Der Pferdestall unter der Haube entwickelt allerdings – nicht nur bei schneller Autobahnfahrt – einen gehörigen Durst. Mit einem Testverbrauch von gut elf Litern Diesel ist er vom Normverbrauch etwa so weit entfernt wie Paris von Tokio. Ein Hardtop könnte diesen Wert sicher ein ganzes Stück verbessern. Pick-ups sind nun mal keine Aerodynamik-Wunder. Immerhin macht das Tanken Spaß. Mit einem hörbaren Röcheln kündigt sich an, dass das Fass nun voll ist. Wer dann noch zwei oder drei Mal die Zapfpistole klacken lässt, bekommt den Tank randvoll. Dabei schwappt glücklicherweise kein Diesel raus. 
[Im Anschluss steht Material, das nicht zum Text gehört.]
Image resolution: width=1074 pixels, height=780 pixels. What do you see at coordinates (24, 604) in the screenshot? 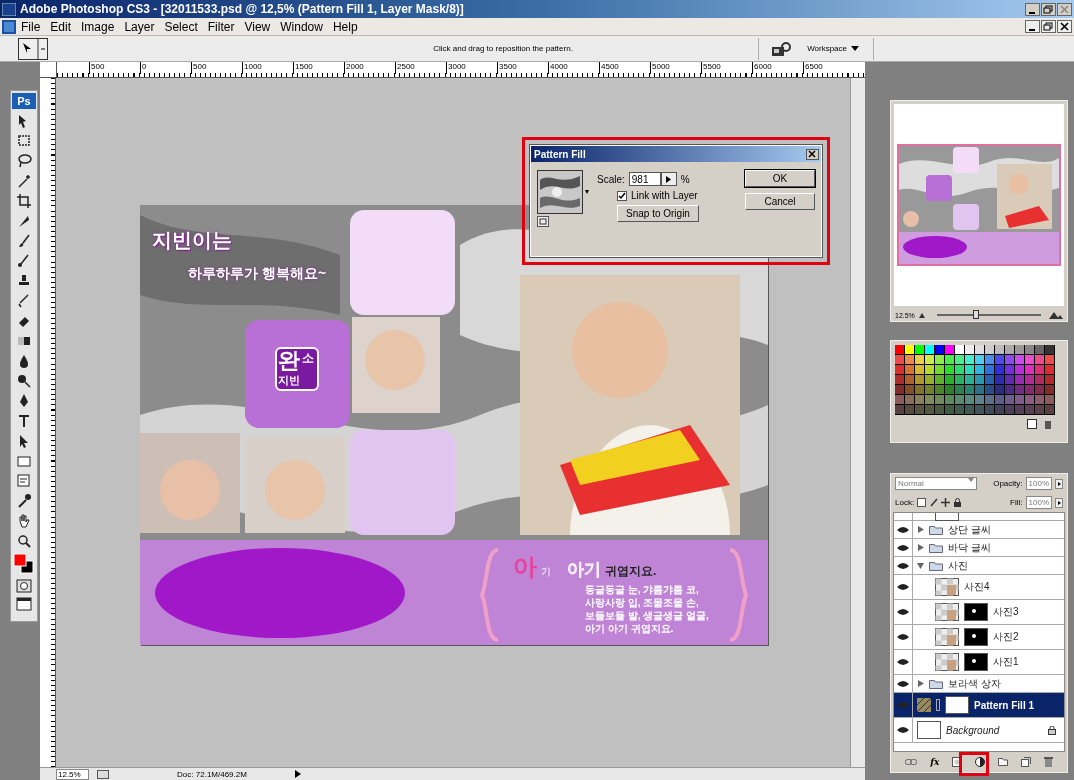
I see `screen-mode-icon` at bounding box center [24, 604].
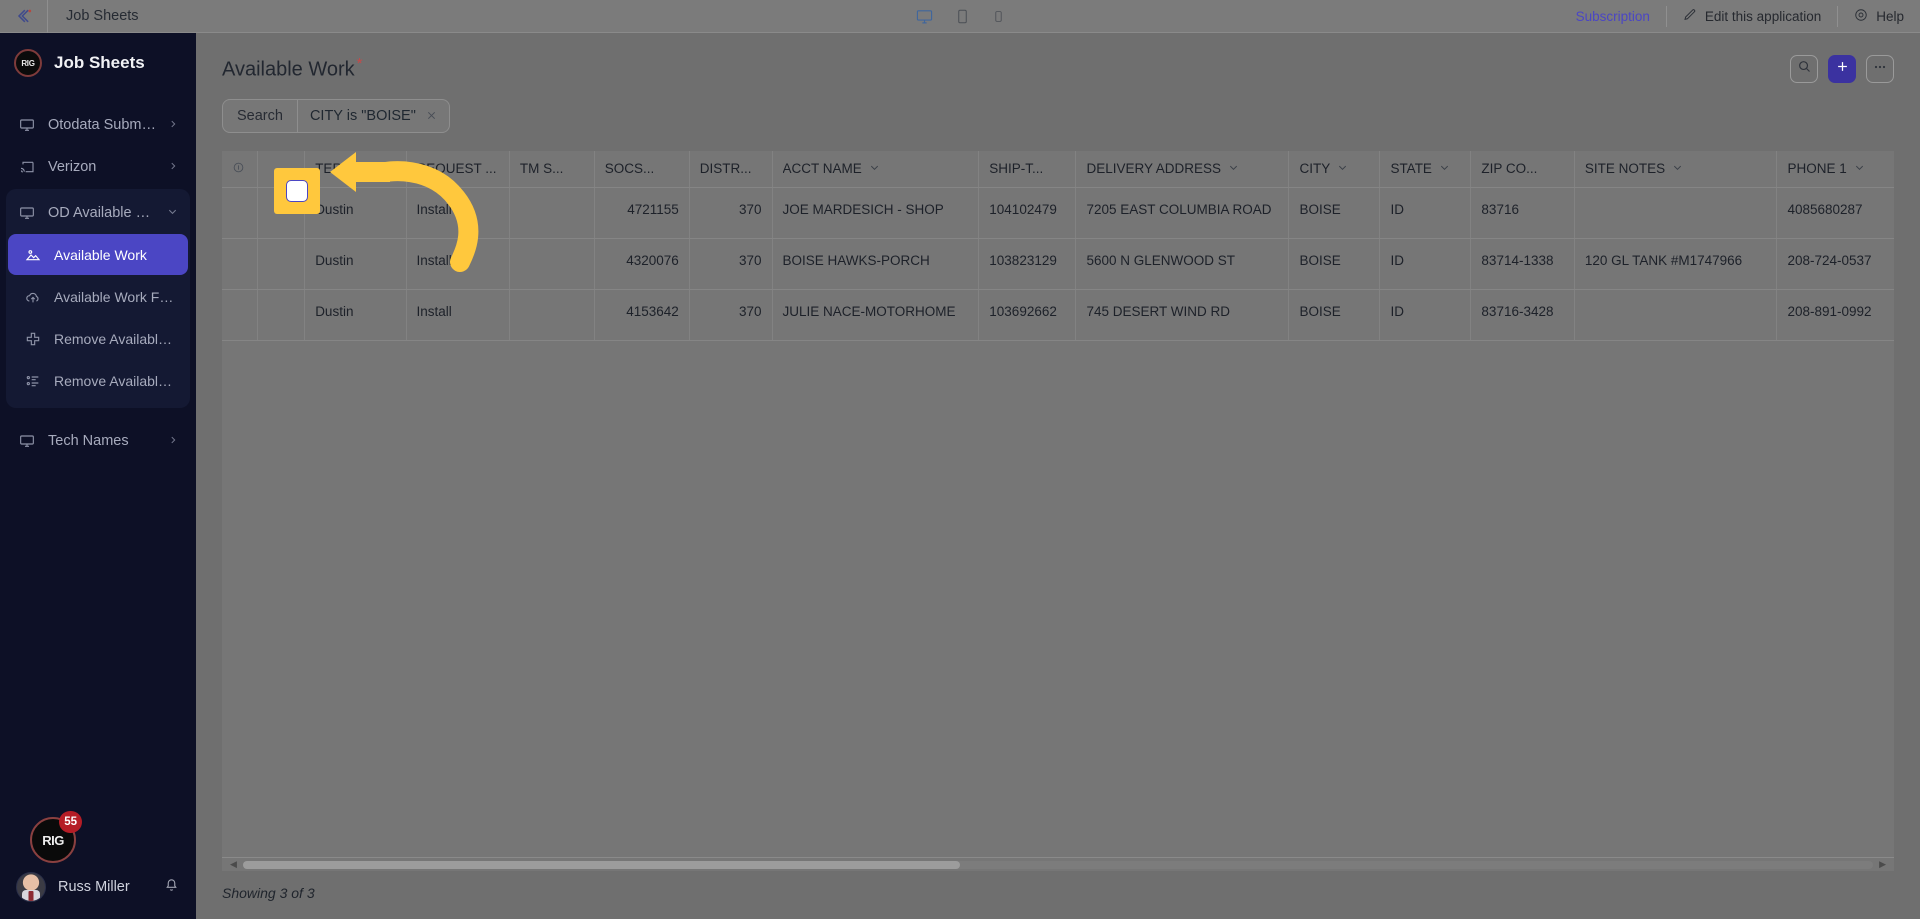 The width and height of the screenshot is (1920, 919). I want to click on plus-cross-icon, so click(33, 339).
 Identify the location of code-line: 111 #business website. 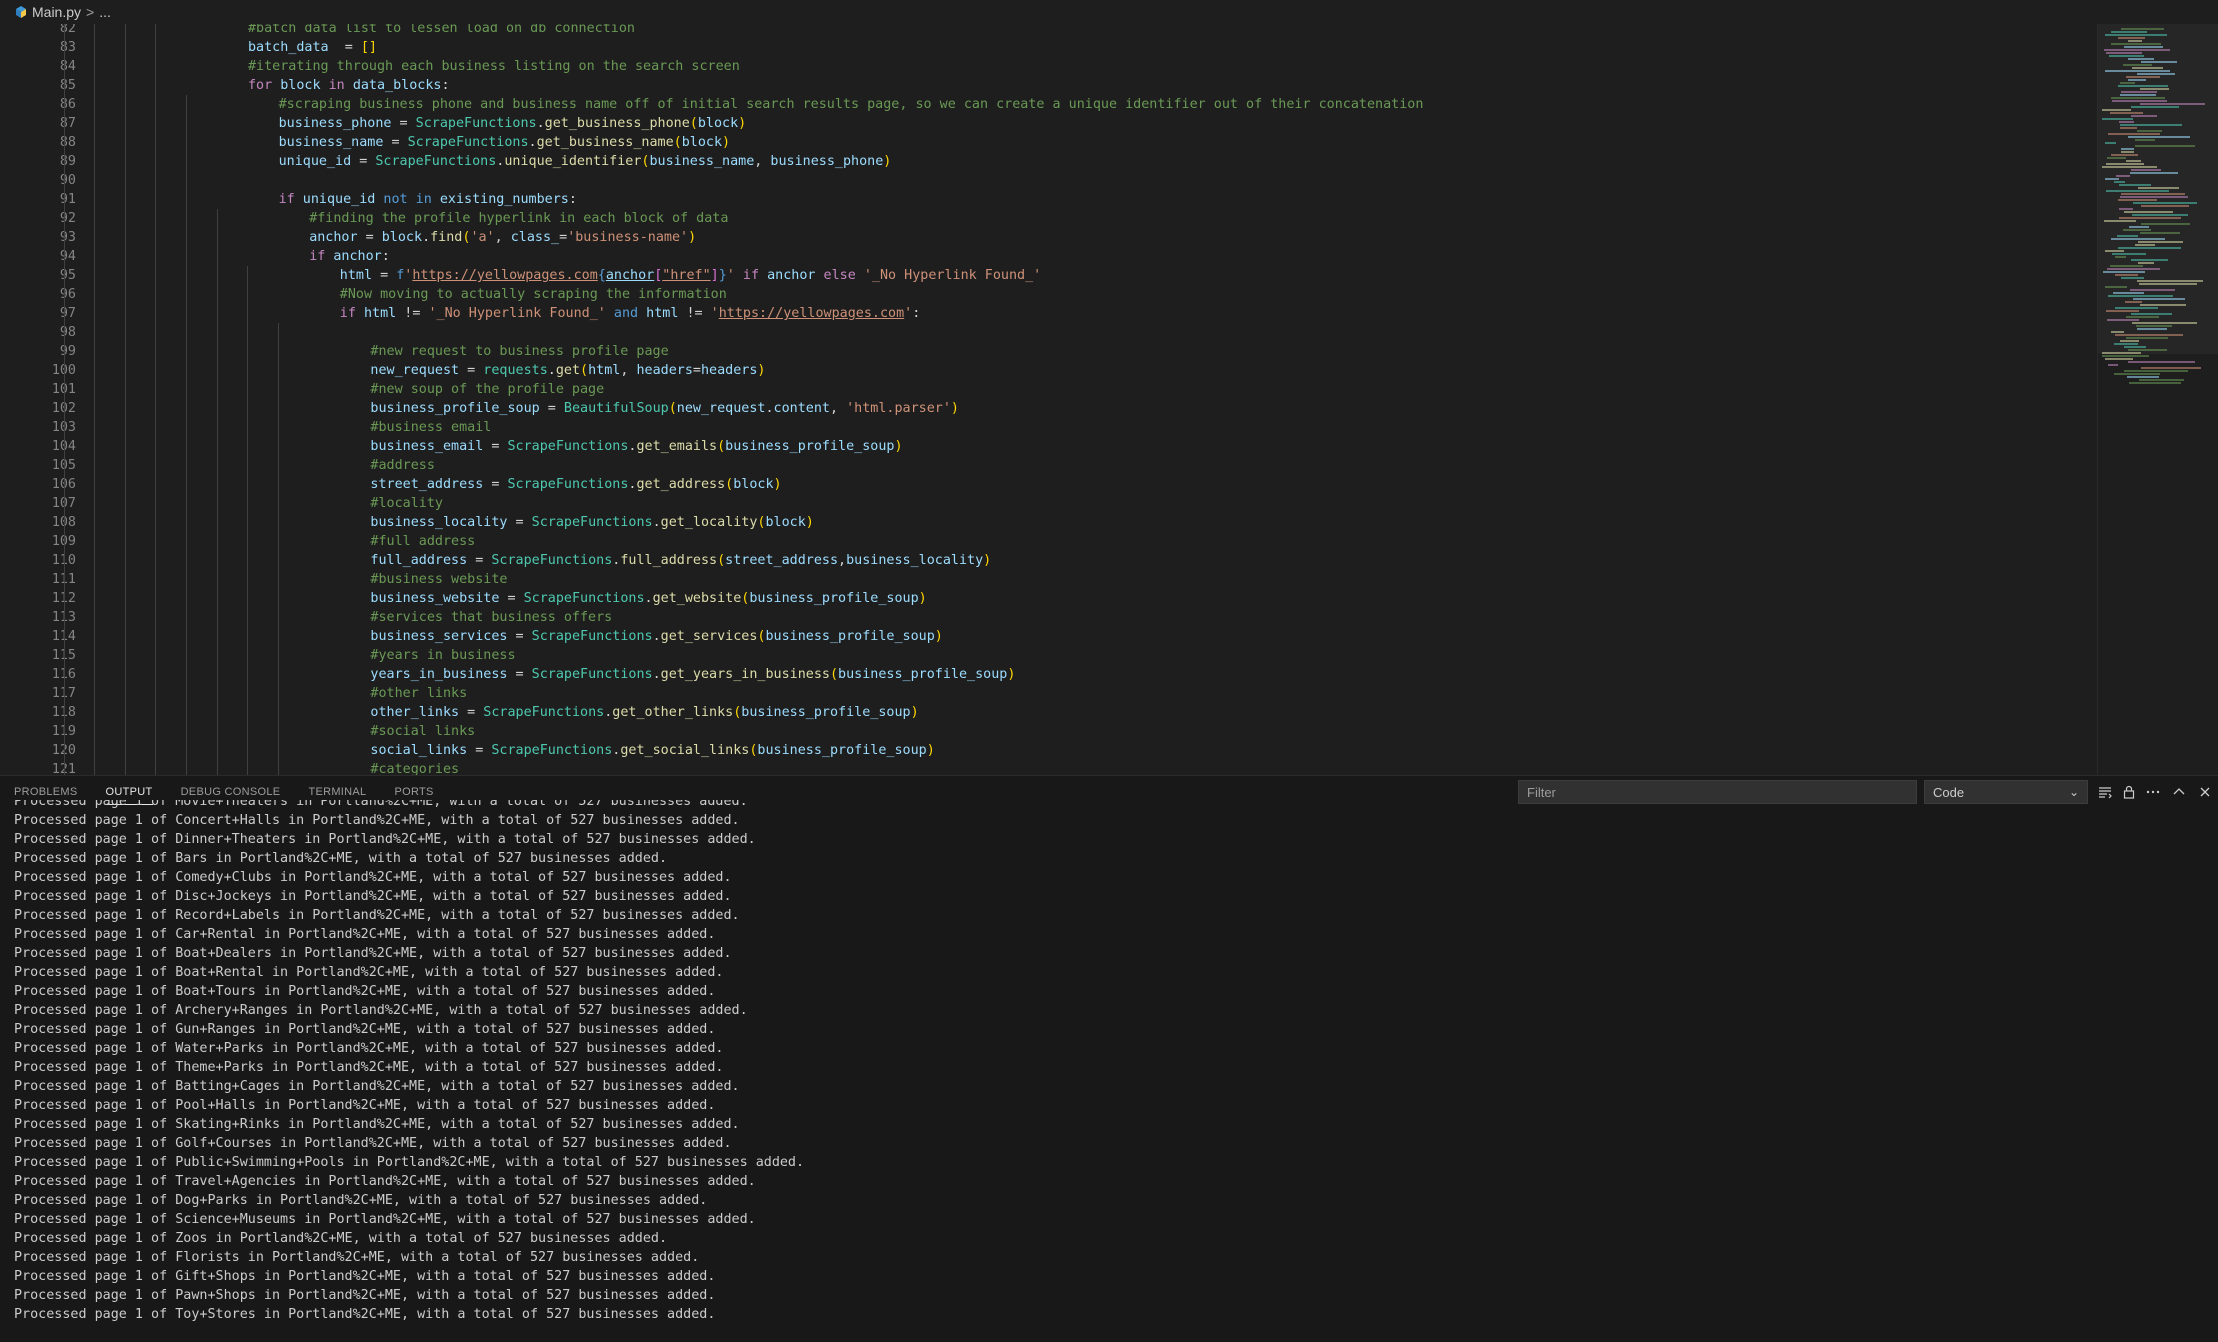
(1045, 580).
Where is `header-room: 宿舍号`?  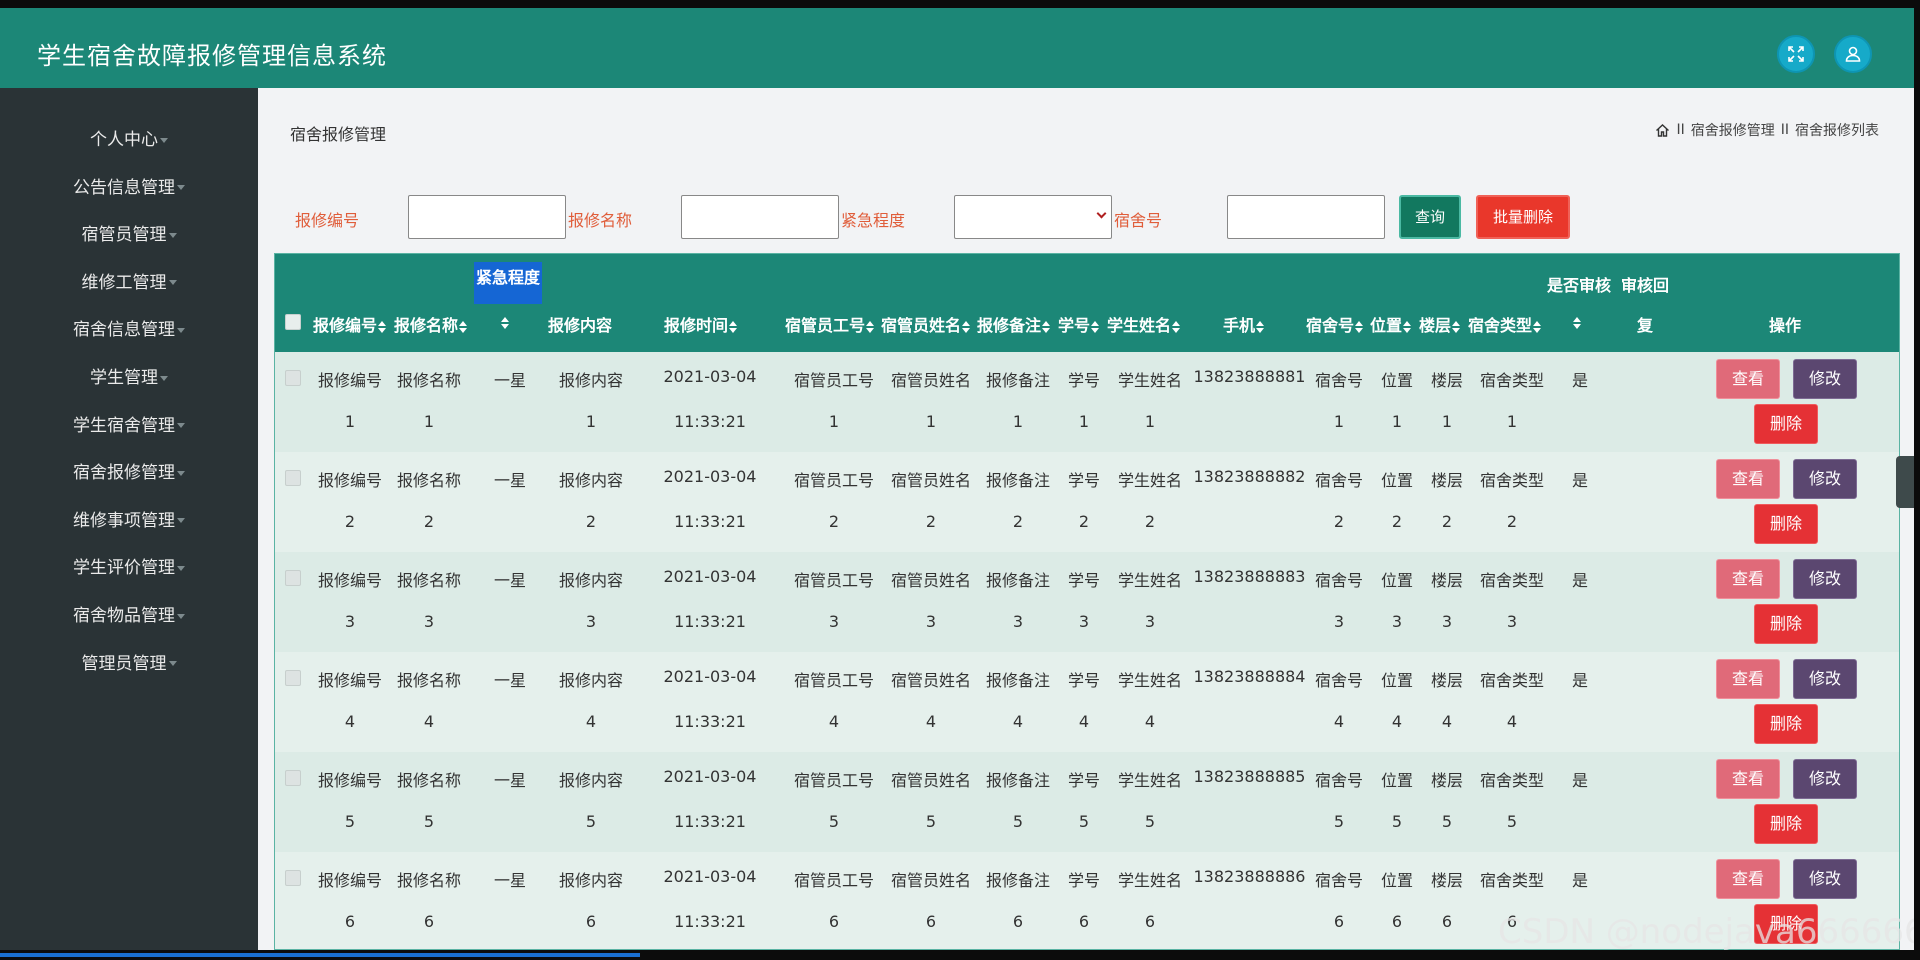
header-room: 宿舍号 is located at coordinates (1335, 324).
Intens-Linie empfehlenswert

Erfreulich kurz fällt die Aufpreisliste aus. Der Kunde wählt zwischen den Ausstattungsvarianten Zen und Intens. Dabei braucht es die Zen-Linie streng genommen gar nicht. Der Preisunterschied zu Intens beträgt lediglich 1.110 Euro netto. Allein die LED-Scheinwerfer, Serie bei Intens, schlagen mit 1.000 Euro zu Buche. Wer dann noch die äußerst empfehlenswerte 360-Grad-Kamera wählt, käme ohne Intens teurer, zumal er damit ja auch Vollleder, Soundsystem und einen höhenverstellbaren Fahrersitz bekommt. Am Ende müsste der Kunde dann lediglich noch für Farbe, Differenzialsperre und Schiebedach extra bezahlen.

Fazit

Unter dem Strich zeigt sich der Renault also als schicke Alternative zum Technologiespender Navara. Allerdings fühlt er sich abseits der Straße deutlich wohler als auf Asphalt. Das führt auch dazu, dass man dem Pick-up ad hoc weniger zutraut, als er tatsächlich auf dem Kasten hat. Denn eigentlich beherrscht er das was ein 4x4-Pick-up können soll ganz gut: Traktion, schwere Lasten ziehen, große Ladefläche und sogar noch ein wenig Blingbling obendrauf.